Cuando llegó la crisis sufrimos más que nadie, porque en los años de bonanza se incubaron tres desequilibrios typical spanish: el endeudamiento de familias y empresas, una fuerte exposición al mercado inmobiliario y unos costes laborales siempre por encima de la productividad. Resultados que no son consecuencia de una mala aplicación de una buena política; son la consecuencia inexorable de la aplicación de unas recetas que ya habían firmado su divorcio con la realidad mucho antes del colapso de Lehman Brothers.

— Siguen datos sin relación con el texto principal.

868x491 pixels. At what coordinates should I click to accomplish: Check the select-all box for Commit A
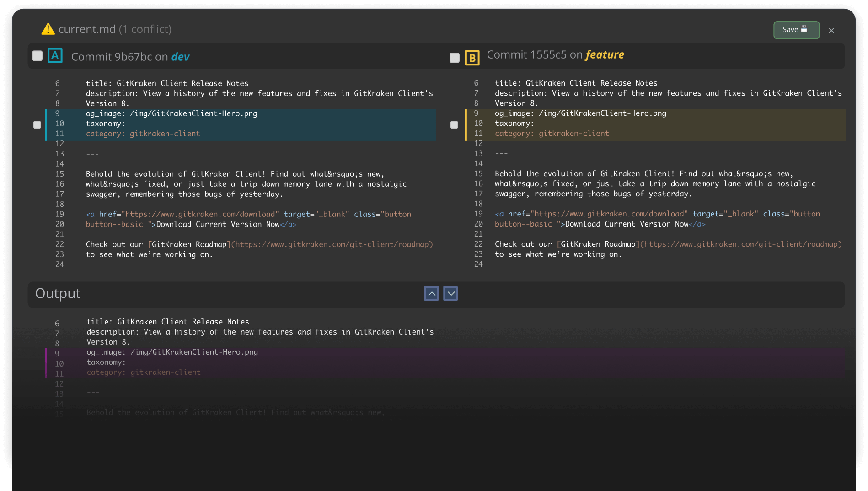click(x=38, y=56)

Rubalcaba pretende ahora matizar las políticas de Zapatero, en cuyo Gabinete ha tenido un papel relevante, pero no parece dispuesto a ir mucho más lejos. La realidad es que Rubalcaba debería afrontar una crisis que va mucho más allá del zapaterismo, incluso más allá de su partido, porque es la socialdemocracia la que está en crisis. Lo dice bien John Gray, un conocido profesor de Oxford muy cercano a los laboristas: “A menos que las socialdemocracias europeas se transformen profunda y rápidamente, serán barridas por el huracán de la competencia mundial”.
El declive político de la izquierda europea empieza con la globalización y se hace más evidente cuando ponemos en marcha una unión económica y monetaria en el Tratado de Maastricht. La socialdemocracia no se adapta al cambio y se coloca en una situación de fuera de juego que no ha corregido desde entonces. Aunque no soy socialista me preocupa el agotamiento intelectual de la socialdemocracia, porque su hundimiento allanaría el camino a quienes quieren desmantelar el Estado de bienestar, una conquista que fue posible gracias a la colaboración entre democristianos y socialdemócratas. Y no está la Magdalena para tafetanes.

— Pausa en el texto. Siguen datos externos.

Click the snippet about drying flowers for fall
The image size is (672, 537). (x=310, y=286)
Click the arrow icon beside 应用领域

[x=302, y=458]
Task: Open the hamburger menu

Los años de oro de la socialdemocracia son los de la posguerra, cuando se podía limitar la circulación de bienes y capitales mediante aranceles y controles de cambio. La apertura de las fronteras acaba con esta posibilidad. A mediados de los setenta, la subida de los precios del petróleo, la competencia de los países emergentes y los cambios demográficos —caída de la natalidad y aumento de la esperanza de vida— siembran dudas sobre la viabilidad del Estado de bienestar. En los ochenta se empieza a cuestionar otro de los iconos de la socialdemocracia: la progresividad del sistema fiscal. En un mundo sin fronteras, el impuesto sobre la renta queda reducido a un impuesto sobre los rendimientos del trabajo, porque todos los países compiten para atraer al ahorro, que necesitan tanto como el comer, y lo hacen dando cada día mayores ventajas a las rentas del capital. Las cotizaciones sociales, el recurso con que se financiaba la sociedad del bienestar, empiezan a verse como un tributo que solo pagan los trabajadores, que dificulta la contratación y que dispara los costes laborales, un elemento clave de la competitividad.

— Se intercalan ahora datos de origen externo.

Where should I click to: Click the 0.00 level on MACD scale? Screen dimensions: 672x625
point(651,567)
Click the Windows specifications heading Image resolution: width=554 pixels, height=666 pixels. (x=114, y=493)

Hace un par de años parecía que la socialdemocracia podría resucitar al rebufo de una crisis que, según ellos, era debida a los excesos de la derecha neoconservadora. No hubo resurrección y hoy los socialdemócratas solo gobiernan en 5 de los 27 países de la UE (Austria, Chipre, Eslovenia, España y Grecia), siendo que hace 10 años gobernaban en 11 de 15.
Hasta aquí la historia, pero ¿por qué la socialdemocracia está atravesando una crisis tan severa? En mi opinión, los electores parecen haber comprendido que la sociedad del bienestar no sobrevivirá sin cambios radicales en el contexto de una crisis global. Los padres fundadores creían que los gastos sociales se mantendrían normalmente bajo control y que, en caso de un desbordamiento transitorio, los ingresos derivados del crecimiento los financiarían sin problemas (Anthony Crosland, The future of socialism, 1956). Estas hipótesis no han resistido el paso del tiempo.
En los próximos años habrá que hacer un esfuerzo suplementario en materia de educación, cuya debilidad explica la escasa productividad de la economía española. En materia de pensiones, el esfuerzo tendrá que ser aún mayor dado el envejecimiento de la población. Solo hace unos años, cada pensionista era sostenido por cuatro trabajadores en activo; en unos años más, deberá ser sostenido por dos trabajadores. En 1900, un jubilado vivía solo un año después de su jubilación, hoy vive casi 20. En relación a los gastos sanitarios, baste decir que en Reino Unido se han multiplicado por 10 en términos reales (descontando la inflación) en los últimos 60 años, mientras que la renta per cápita se ha multiplicado solo por cuatro.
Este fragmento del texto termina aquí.